I was really looking forward to The Witchwood Crown after I got back into the world of Osten Ard earlier this year with Tad Williams’ excellent short novel The Heart of What Was Lost. It’s properly doorstop-sized and it follows a bunch of characters from the original Memory, Sorrow, and Thorn trilogy!
It’s been about thirty years since the events of the previous books and Osten Ard, ruled by High King and Queen Simon and Miriamele, has been enjoying peace and stability. Things have been growing steadily worse as the terrible war of the Storm King begins to fade from memory – several kingdoms are facing internal political strife, contact with the Sithi has been lost, and Utuk’ku, the dark queen of the Norns, has woken and once again plots the destruction of humanity.
We follow several protagonists across Osten Ard as events come to a head: Osten Ard’s monarchs (and our old friends) Simon and Miriamele, their grandchildren Prince Morgan and Princess Lillia, other people from the Hayholt including the chancellor Lord Pasevalles, court members (and also old friends) Tiamak and Count Eolair, Norn engineer Viyeki (who we last met in The Heart of What Was Lost), his human concubine Tzoja and half-human daughter Nezeru, a couple of characters from the grasslands of Thrithings, a servant of the Duchess of Nabban, a mysterious Norn-hunter named Jarnulf… I might be forgetting some. This is an epic story affecting the whole world and it’s told through people living through events in a bunch of different places, and only the readers know the whole story of how they may all be connected.

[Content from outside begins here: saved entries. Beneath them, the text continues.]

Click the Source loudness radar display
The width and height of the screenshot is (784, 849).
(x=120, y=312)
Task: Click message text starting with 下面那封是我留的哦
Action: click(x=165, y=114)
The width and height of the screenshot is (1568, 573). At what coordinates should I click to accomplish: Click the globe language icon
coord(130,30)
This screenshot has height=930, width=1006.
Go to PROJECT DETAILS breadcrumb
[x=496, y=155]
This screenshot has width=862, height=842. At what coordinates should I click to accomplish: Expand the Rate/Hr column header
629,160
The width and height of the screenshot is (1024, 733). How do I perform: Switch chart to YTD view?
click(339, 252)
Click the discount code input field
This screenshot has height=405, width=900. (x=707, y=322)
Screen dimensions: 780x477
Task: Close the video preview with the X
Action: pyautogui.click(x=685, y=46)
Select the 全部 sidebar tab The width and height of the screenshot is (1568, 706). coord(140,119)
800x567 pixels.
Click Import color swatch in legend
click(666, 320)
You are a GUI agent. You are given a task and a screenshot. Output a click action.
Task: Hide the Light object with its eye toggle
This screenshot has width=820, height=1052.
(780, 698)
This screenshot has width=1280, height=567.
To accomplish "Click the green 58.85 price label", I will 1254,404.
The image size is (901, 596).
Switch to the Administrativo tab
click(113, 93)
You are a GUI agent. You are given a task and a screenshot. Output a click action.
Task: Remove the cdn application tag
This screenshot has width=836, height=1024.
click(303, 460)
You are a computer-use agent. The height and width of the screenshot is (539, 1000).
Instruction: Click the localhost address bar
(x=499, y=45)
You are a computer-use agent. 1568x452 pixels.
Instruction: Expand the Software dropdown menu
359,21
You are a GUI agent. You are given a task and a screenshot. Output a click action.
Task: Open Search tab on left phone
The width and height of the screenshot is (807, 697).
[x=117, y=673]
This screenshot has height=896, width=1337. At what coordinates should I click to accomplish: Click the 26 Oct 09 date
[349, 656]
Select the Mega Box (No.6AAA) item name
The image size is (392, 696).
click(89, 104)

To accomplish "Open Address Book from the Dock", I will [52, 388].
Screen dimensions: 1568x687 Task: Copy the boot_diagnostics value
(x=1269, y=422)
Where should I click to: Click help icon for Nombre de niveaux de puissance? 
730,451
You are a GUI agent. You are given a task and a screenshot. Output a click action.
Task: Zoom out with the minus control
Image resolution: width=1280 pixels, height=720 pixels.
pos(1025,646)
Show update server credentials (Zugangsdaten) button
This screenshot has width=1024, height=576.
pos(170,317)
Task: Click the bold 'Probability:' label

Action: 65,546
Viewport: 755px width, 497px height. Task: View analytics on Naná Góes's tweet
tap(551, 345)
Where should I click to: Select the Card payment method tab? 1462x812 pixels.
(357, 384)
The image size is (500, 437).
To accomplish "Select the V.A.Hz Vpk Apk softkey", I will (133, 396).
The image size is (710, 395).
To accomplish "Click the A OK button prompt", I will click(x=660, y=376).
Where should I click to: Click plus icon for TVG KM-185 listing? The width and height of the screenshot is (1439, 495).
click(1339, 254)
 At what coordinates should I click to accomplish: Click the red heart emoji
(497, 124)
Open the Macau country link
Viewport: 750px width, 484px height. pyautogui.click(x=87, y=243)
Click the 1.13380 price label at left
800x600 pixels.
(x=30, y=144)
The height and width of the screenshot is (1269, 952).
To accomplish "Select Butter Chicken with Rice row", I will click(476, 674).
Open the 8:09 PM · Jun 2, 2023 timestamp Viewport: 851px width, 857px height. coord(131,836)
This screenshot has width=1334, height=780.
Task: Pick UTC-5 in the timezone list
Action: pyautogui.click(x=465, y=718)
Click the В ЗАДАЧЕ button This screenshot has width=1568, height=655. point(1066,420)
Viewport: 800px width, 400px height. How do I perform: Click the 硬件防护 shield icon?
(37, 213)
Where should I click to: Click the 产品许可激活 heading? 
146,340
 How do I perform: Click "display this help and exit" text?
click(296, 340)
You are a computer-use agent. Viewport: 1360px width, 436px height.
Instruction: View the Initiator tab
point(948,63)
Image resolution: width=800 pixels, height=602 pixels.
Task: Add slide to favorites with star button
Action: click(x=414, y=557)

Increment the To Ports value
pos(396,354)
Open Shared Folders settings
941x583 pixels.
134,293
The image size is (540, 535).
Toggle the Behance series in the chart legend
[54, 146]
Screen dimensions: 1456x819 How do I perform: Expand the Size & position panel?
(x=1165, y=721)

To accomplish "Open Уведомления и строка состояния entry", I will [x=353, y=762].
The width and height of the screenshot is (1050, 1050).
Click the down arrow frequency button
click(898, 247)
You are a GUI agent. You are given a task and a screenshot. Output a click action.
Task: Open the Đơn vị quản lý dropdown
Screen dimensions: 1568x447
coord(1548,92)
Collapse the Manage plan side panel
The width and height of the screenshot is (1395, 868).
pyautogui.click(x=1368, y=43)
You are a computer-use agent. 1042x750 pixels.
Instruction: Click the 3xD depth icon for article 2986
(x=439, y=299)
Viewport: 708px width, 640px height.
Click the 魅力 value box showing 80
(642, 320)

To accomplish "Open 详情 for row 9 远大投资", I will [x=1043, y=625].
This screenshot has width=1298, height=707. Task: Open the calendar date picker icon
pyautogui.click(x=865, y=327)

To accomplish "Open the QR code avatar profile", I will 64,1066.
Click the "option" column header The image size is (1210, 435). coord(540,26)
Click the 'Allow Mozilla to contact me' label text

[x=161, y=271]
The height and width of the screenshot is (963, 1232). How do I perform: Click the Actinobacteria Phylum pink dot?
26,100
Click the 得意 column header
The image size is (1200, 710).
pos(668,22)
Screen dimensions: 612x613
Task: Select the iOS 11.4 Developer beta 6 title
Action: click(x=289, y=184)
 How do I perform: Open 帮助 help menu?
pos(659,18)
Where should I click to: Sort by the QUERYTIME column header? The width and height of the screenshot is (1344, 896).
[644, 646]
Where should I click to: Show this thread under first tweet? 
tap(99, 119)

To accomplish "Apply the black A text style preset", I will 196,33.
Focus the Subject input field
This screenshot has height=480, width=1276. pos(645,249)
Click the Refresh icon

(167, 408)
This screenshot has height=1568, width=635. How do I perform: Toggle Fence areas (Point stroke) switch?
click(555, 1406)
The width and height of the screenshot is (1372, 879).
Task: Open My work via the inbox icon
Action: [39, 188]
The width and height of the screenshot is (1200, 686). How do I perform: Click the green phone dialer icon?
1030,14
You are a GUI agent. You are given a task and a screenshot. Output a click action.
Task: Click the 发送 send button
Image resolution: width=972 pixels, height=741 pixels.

I expected to plow through this book and stay up all night reading it but it was actually slow going. For the first few hundred pages of the book, it didn’t seem like anything was happening, I felt like I was reading a slice of life story, except not as interesting because it was actually about twenty different slice of life stories and we didn’t stick with any viewpoint for enough time for me to develop a real investment in the characters. The last third of the book is much better paced; things start to change rapidly, we get answers to burning questions, and we start to see all those disparate threads come together.
Another thing that disappointed me was how the characters from the first trilogy had aged and how that impacted the plot. Simon and Miri are old and grief-stricken from the loss of their son a few years prior to the events of the book, they seem almost unforgivably gullible to have not noticed all the trouble brewing around them – not a good quality for monarchs. Their grandson and heir Prince Morgan is utterly insufferable, he’s spoiled and petulant, and Simon and Miri don’t seem to know how to deal with him at all – everything they do is obviously going to fail, and I don’t know how they don’t realize that. I’m not saying this is bad writing, in fact it’s probably realistic that Simon and Miri aren’t going to be good at politicking or dealing with people that don’t have the inherent drive to be good (like Morgan), but it’s not very much fun to read about our old heroes being incompetent.
Other than those two (admittedly major) gripes, I thought The Witchwood Crown was a pretty good book. It’s certainly more nuanced the the original trilogy. I’m especially glad that the Norns are being given some definition and not just treated as faceless villains; between Tzoja, Nezeru, and Viyeki, we get a variety of perspectives into their culture and motivations. The prose is good, of course. And by the end of the book, I was intrigued by most of the plotlines enough to eagerly await the next book. I hope it has better pacing and more competent characters, though.